INSTRUCTIONS FOR THE TASK: Please render the records from the line containing "The height and" through the line containing "coord(690,28)" as a Markdown table with columns Row and Line, one numbered row per line, skipping blank lines and omitting the pictures.

DATA FOR PROCESSING:
--------------------------------------------------
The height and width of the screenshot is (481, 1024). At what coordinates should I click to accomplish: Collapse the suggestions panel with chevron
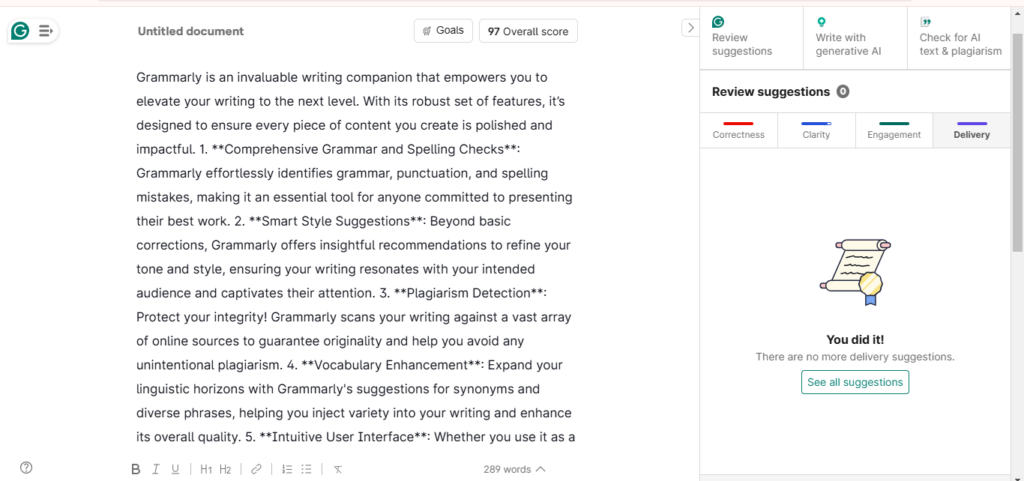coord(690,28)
--------------------------------------------------
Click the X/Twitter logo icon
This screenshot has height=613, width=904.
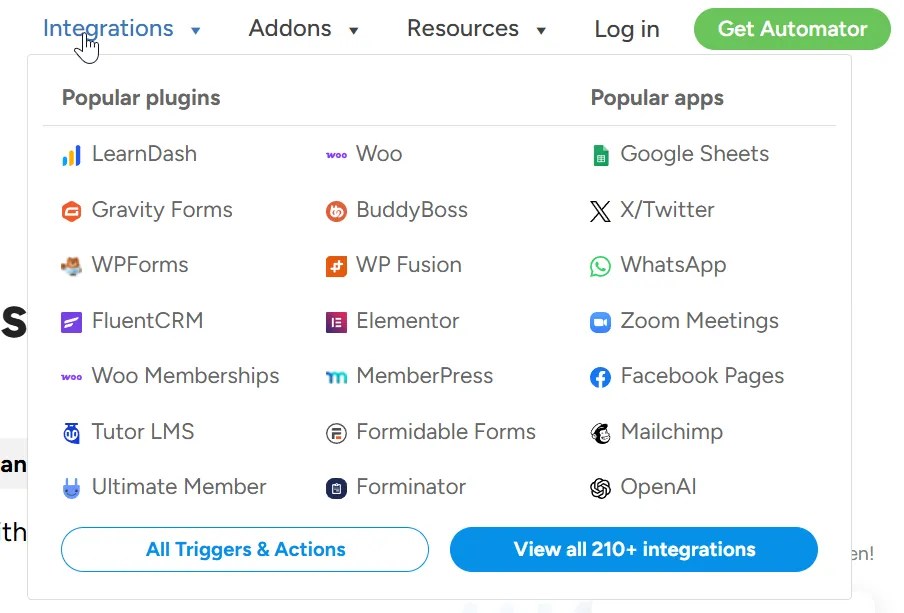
--------------------------------------------------
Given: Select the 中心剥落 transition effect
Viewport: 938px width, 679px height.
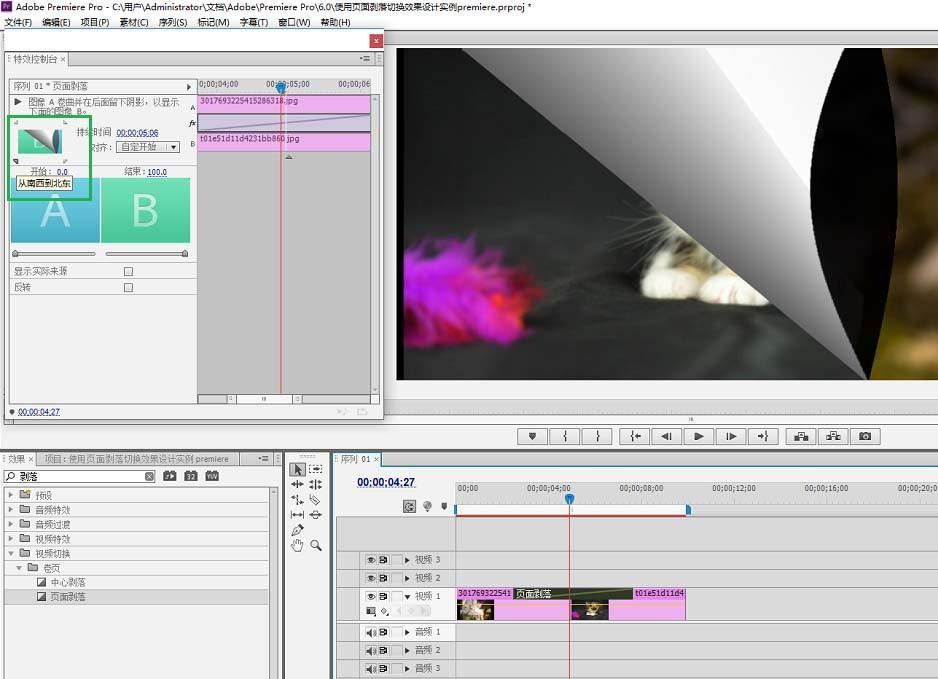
--------------------------------------------------
THE REPLY:
| Row | Line |
|---|---|
| 1 | The height and width of the screenshot is (481, 1024). At what coordinates should I click to accomplish: Collapse the suggestions panel with chevron |
| 2 | coord(690,28) |